Last Update: 2011-07-31 09:50:50 -0400

Automatically Running Tasks in Parallel

Consider these task definitions:

task :default => [:a, :b]
task :a => [:x, :y]
task :b

To create the dependency graph, let nodes represent tasks and child nodes represent prerequisites,

     / \
    /   \
   a     b
  / \
 /   \
x     y

Notice the dependency graph already contains the information necessary for parallelizing tasks. In particular, tasks x, y, and b may run in parallel. When x and y are finished, a and b may run in parallel.

So why, then, does multitask exist? Rake already has the information it needs — why must we provide it a second time? The short answer is probably that multitask was easy to implement, while dynamically finding parallelizable tasks and safely executing them in separate threads requires a little more code.

Rake now supports the -j option which does exactly this. To run up to three tasks in parallel,

% rake -j3

or equivalently,

% rake --threads 3

Without a number,

% rake -j

means as many tasks as possible will run in parallel: the dependency graph alone determines the number.

A Note on Dependencies

Without multitask or -j, Rake invokes tasks in a predetermined order. Rakefile authors inevitably come to rely on this order. Even though their dependency graph may be wide and hierarchical, the only graph which has ever been tested is linear: one which results from visiting each node in sequence.


task :a => [:x, :y, :z]

When Rake runs in single-threaded mode (the default), tasks x,y,z will be invoked in that order before a is invoked, assuming no other rules exist involving these tasks. However with -j N for N > 1, one should not expect any particular order of execution. Since there is no dependency specified between x,y,z above, Rake is free to run them in any order.

The problem of underspecified dependencies plagues Makefiles as well (GNU make has supported -j for some time).

Migrating to -j

Suppose -j produces errors from insufficient dependencies in your Rakefile. Do you want to bother fixing them? If you are satisfied with your build time then there is really no reason to use -j.

If on the other hand your build takes twenty minutes to complete, you may be interested in getting the full dependency graph correct in order to take advantage of multiple CPUs or cores.

Though Rake cannot fathom what you mean by a correct dependency, there is a tool available which may help you get closer to saying what you mean:

% rake --randomize[=SEED]

where the optional SEED is an integer. This will randomize the order of sibling prerequisites for each task. Runs with the same SEED will produce the same sibling permutations. If no SEED is given then one will be generated. SEED is reported when Rake exits.

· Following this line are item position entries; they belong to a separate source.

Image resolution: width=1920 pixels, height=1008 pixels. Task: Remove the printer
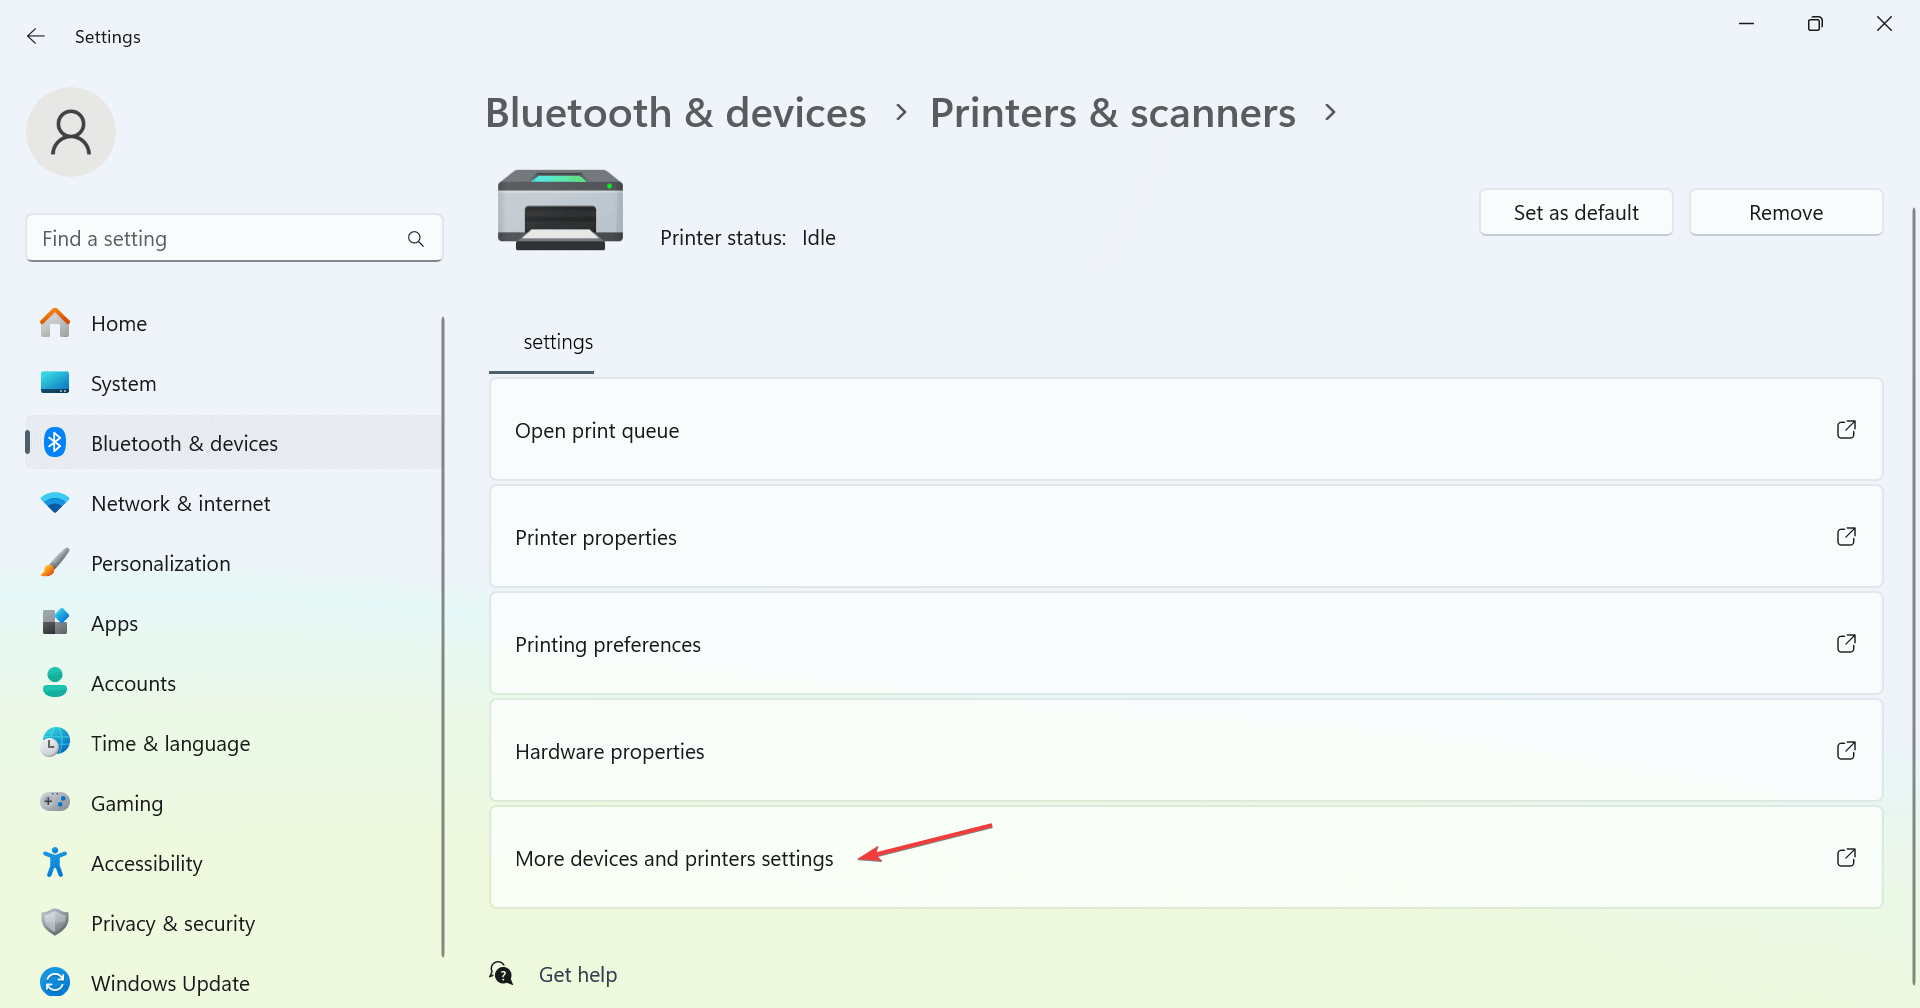1786,212
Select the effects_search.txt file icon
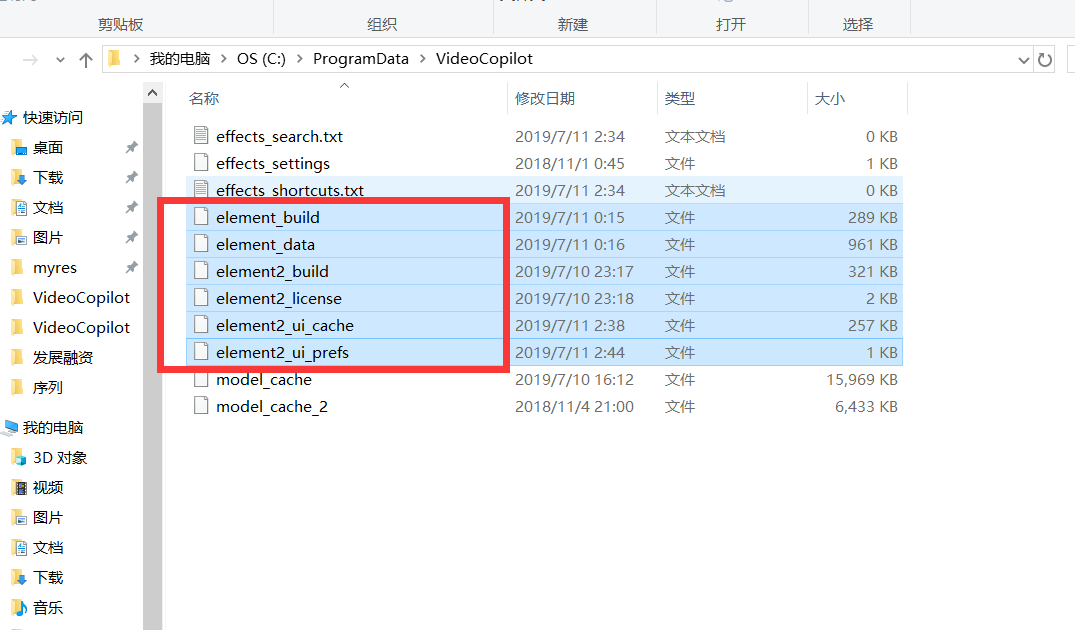This screenshot has height=630, width=1075. tap(201, 136)
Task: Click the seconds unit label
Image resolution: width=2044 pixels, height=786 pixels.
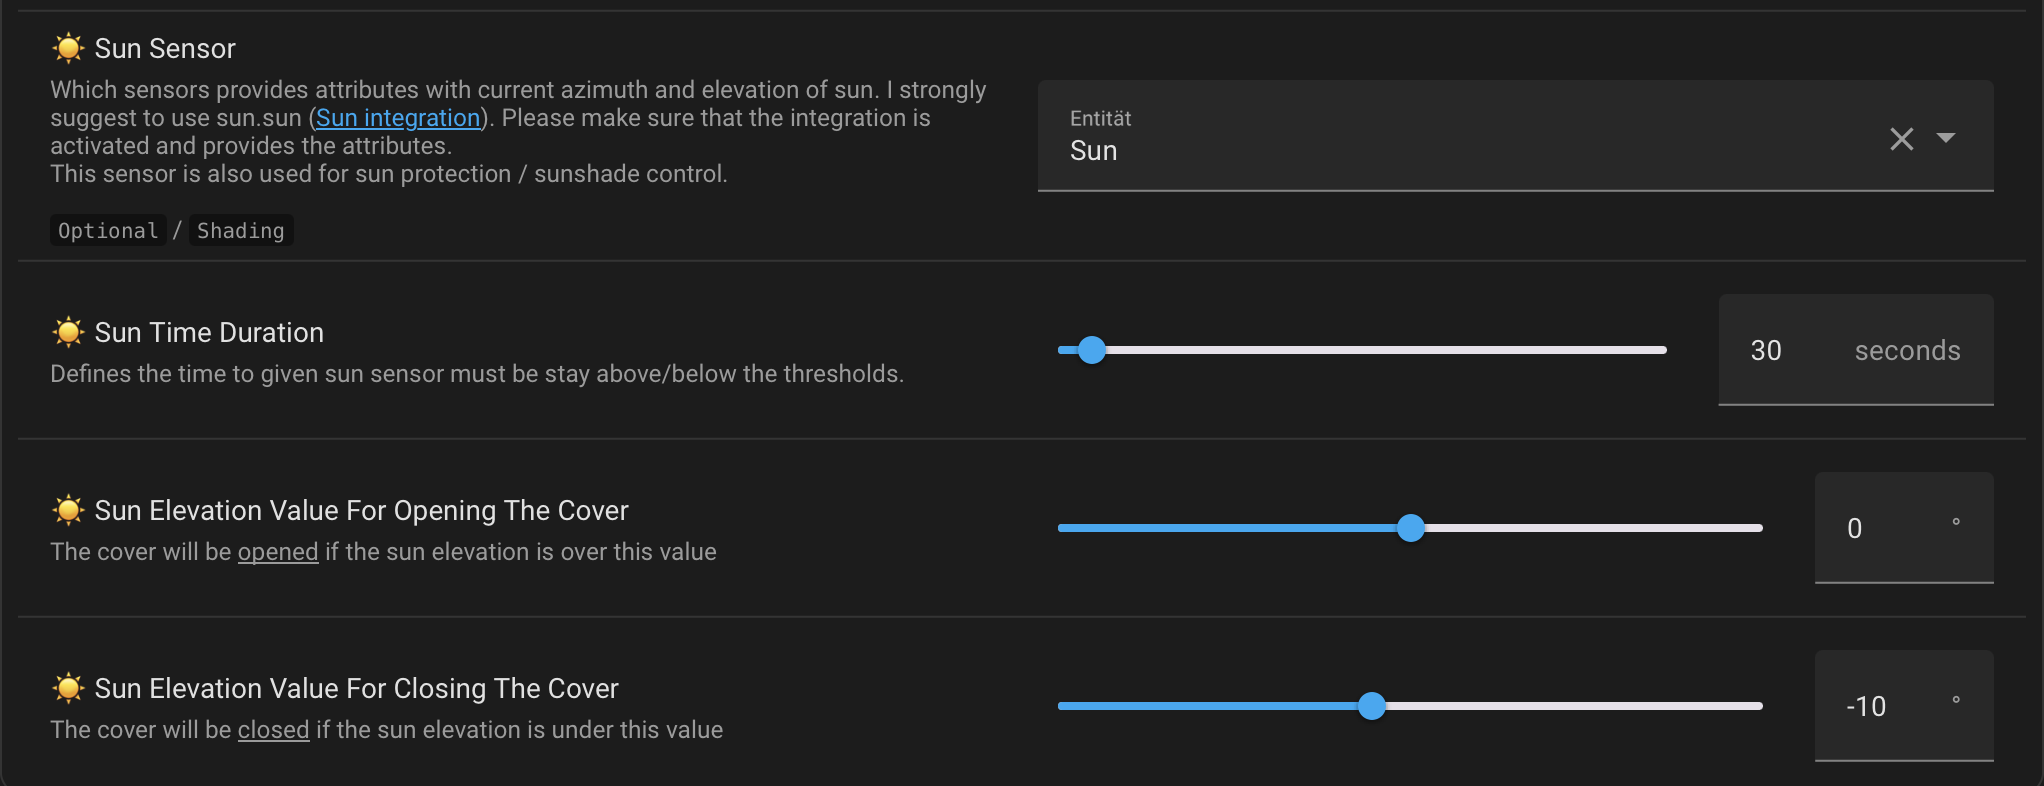Action: (1907, 351)
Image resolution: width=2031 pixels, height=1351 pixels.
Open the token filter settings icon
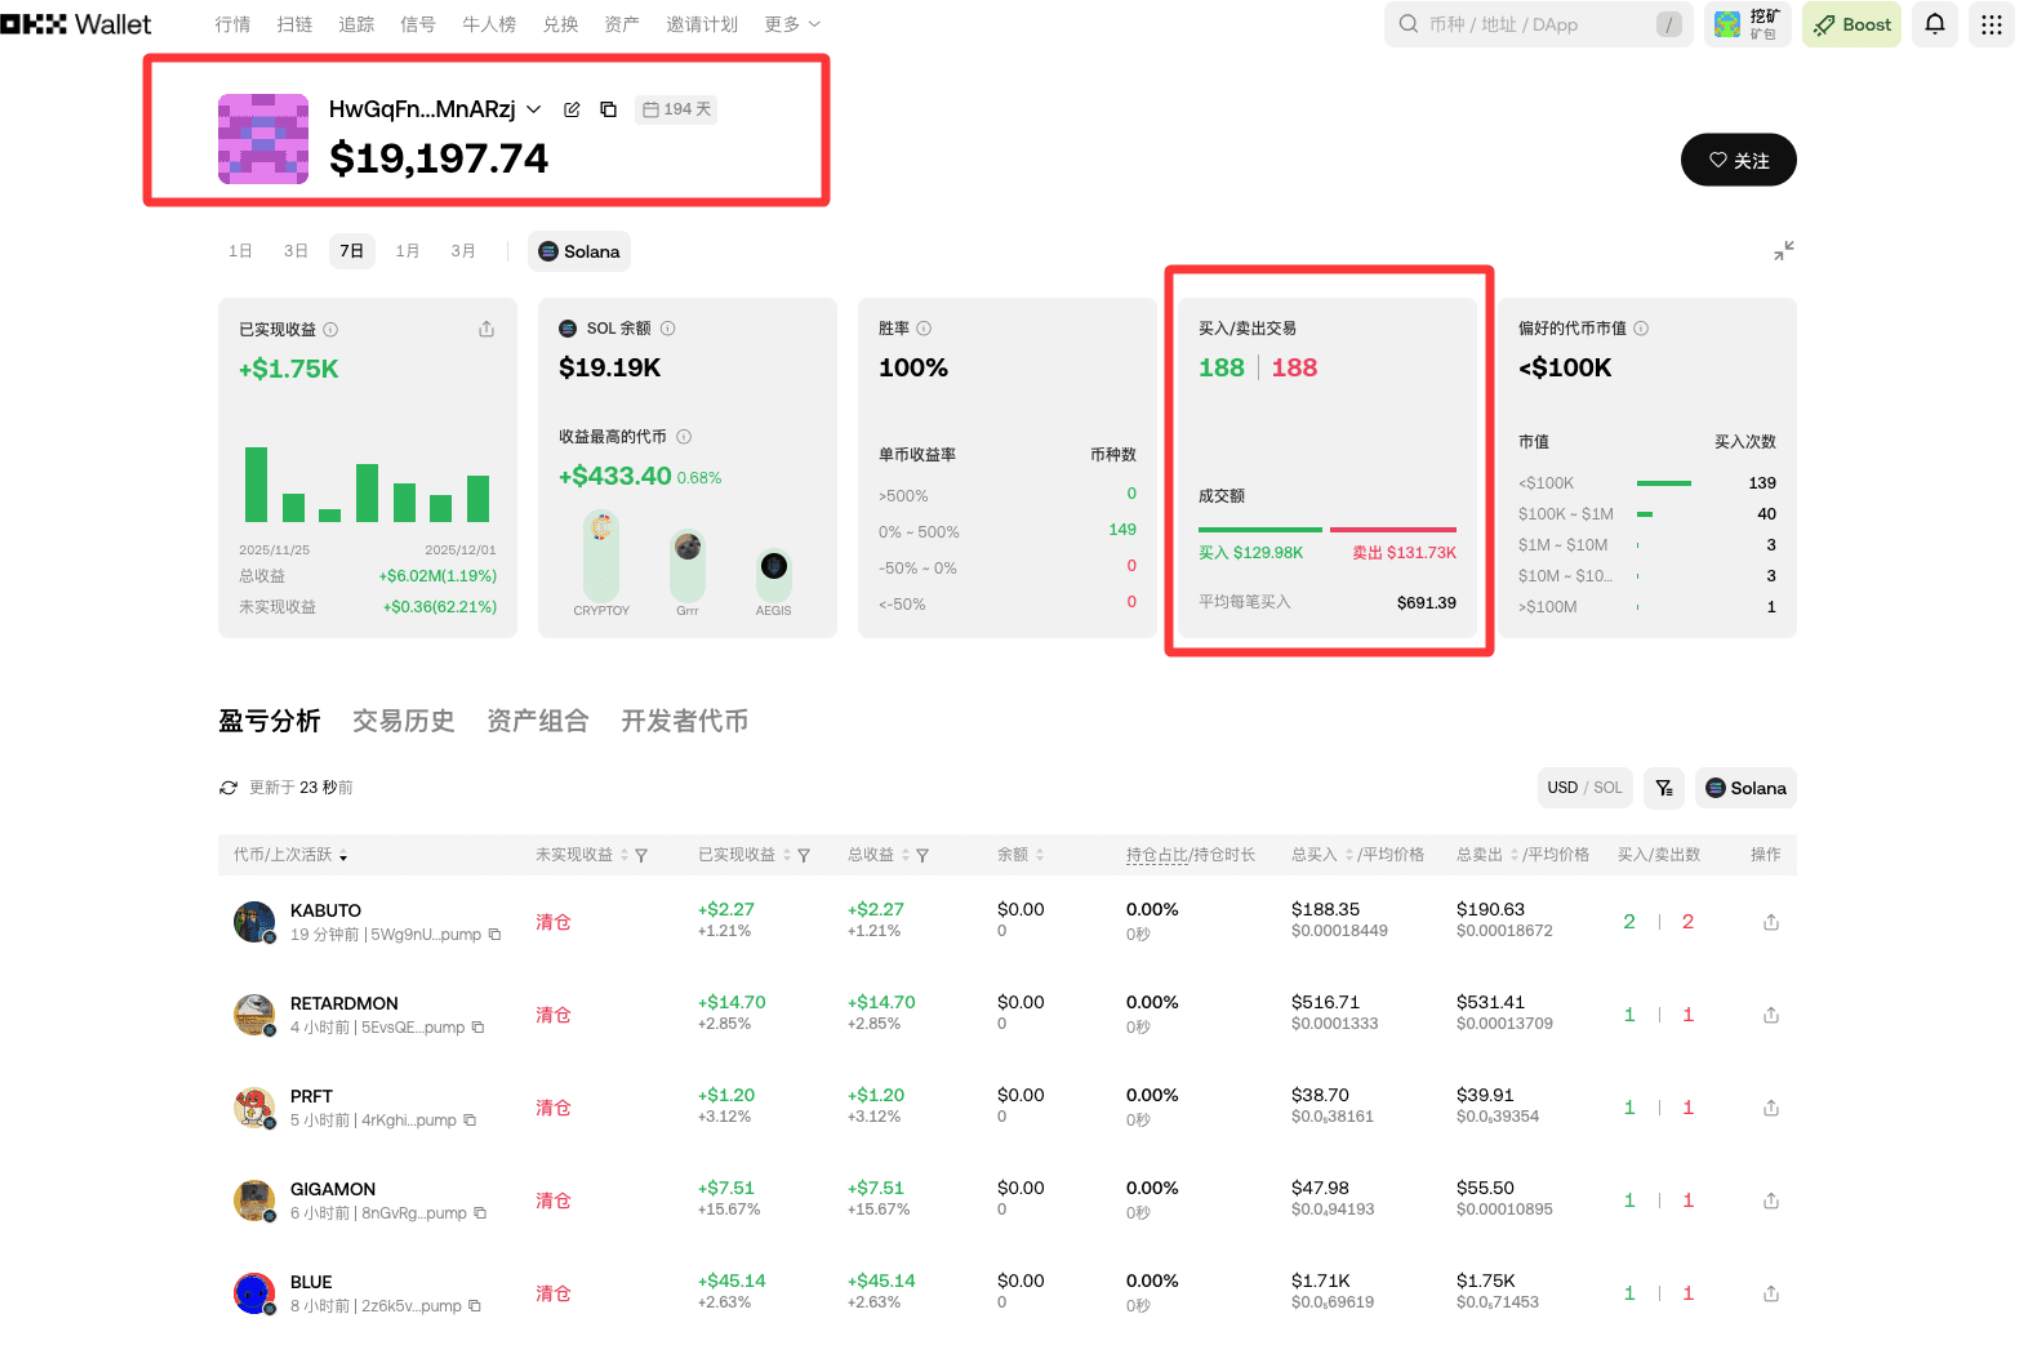1663,788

Though this option may cause an error due to underspecified dependencies, with SEED at least it will be an error which is exactly the same on each run. In addition you’ll have the major debugging advantage of using a single thread.

Task#invoke inside Task#invoke

Parallelizing tasks means surrendering control over the micro-management of their execution. Manually invoking tasks inside other tasks is rather contrary to this notion, throwing a monkey wrench into the system. An exception will be raised when this is attempted in -j mode.

What is the Difference Between -j and Multitask?

What if you replaced task with multitask everywhere in your Rakefile? Isn’t that the same as -j?

It is effectively the same when the number of tasks is small. However an all-multitask Rakefile becomes problematic as the number of tasks and dependencies increase. The number of lines in the dependency graph would be equal to the number of threads running simultaneously. Multitask blindly fires off N threads for the N prerequisites of a task.

A simplistic multitask setup for compiling 100 C files might spawn 100 threads running 100 compiler processes all at the same time. To reduce the load you could make several reasonably-sized multitasks then tie them together with a regular task. Or you could just use -j.